+++ Texto fornecido +++

Senhor Presidente,Senhores Deputados:

Senhor Presidente,
Senhores Deputados:

Ser trabalhador-estudante é cada vez mais no nosso País um acto de vontade e de coragem. Os que o são, contrariando a lógica de um sistema que facilmente empurra para fora da escola e de uma sociedade que penaliza as famílias e obriga os jovens muito cedo procurarem emprego para aliviarem as faltas lá de casa. Ser trabalhador-estudante é atrever-se a fazer valer os seus direitos num mundo laboral cada vez mais desregulamentado e instável. É conquistar a palmo o direito a avançar na sua formação quando lhe devia ter sido dada de bandeja.

+++ Dados +++

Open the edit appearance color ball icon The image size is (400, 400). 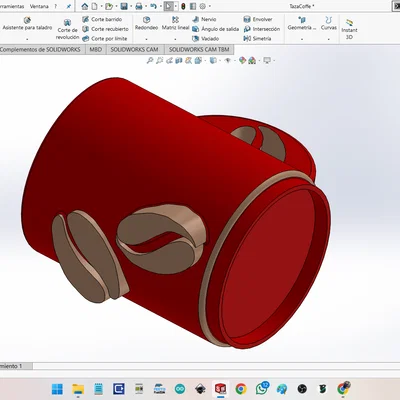[x=242, y=60]
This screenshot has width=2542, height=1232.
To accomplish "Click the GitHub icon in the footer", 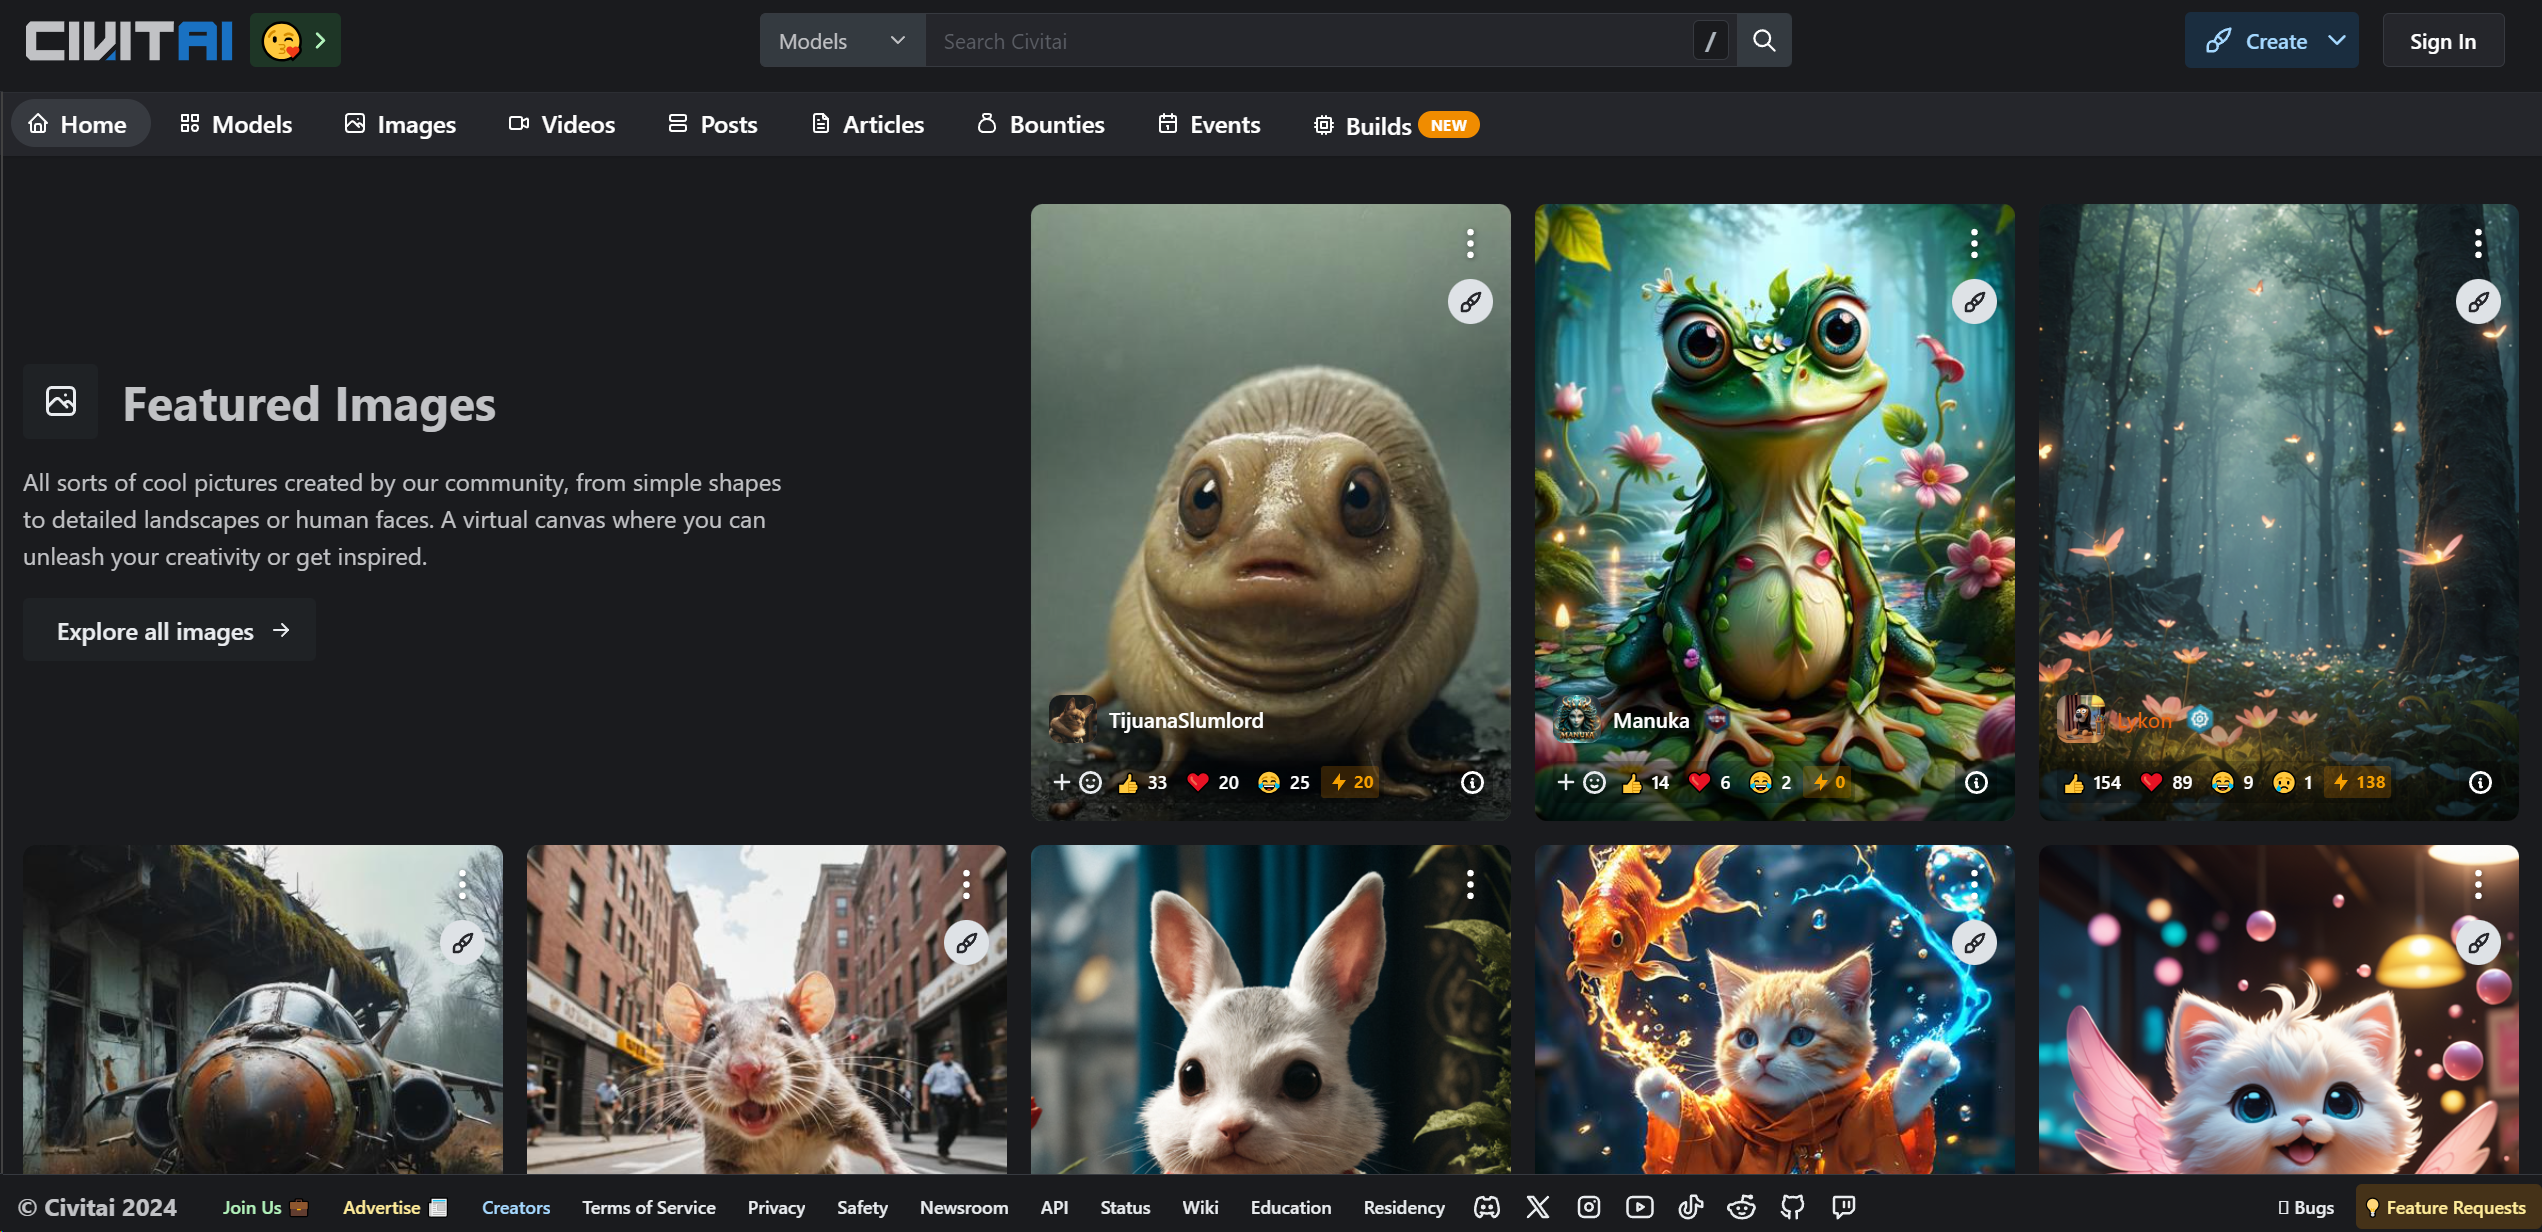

+++

» **Exercício**
Imprima na íntegra o texto fornecido sobre os trabalhadores-estudantes, sem qualquer alteração.

» **Resposta correta**
Senhor Presidente,Senhores Deputados:

Senhor Presidente,
Senhores Deputados:

Ser trabalhador-estudante é cada vez mais no nosso País um acto de vontade e de coragem. Os que o são, contrariando a lógica de um sistema que facilmente empurra para fora da escola e de uma sociedade que penaliza as famílias e obriga os jovens muito cedo procurarem emprego para aliviarem as faltas lá de casa. Ser trabalhador-estudante é atrever-se a fazer valer os seus direitos num mundo laboral cada vez mais desregulamentado e instável. É conquistar a palmo o direito a avançar na sua formação quando lhe devia ter sido dada de bandeja.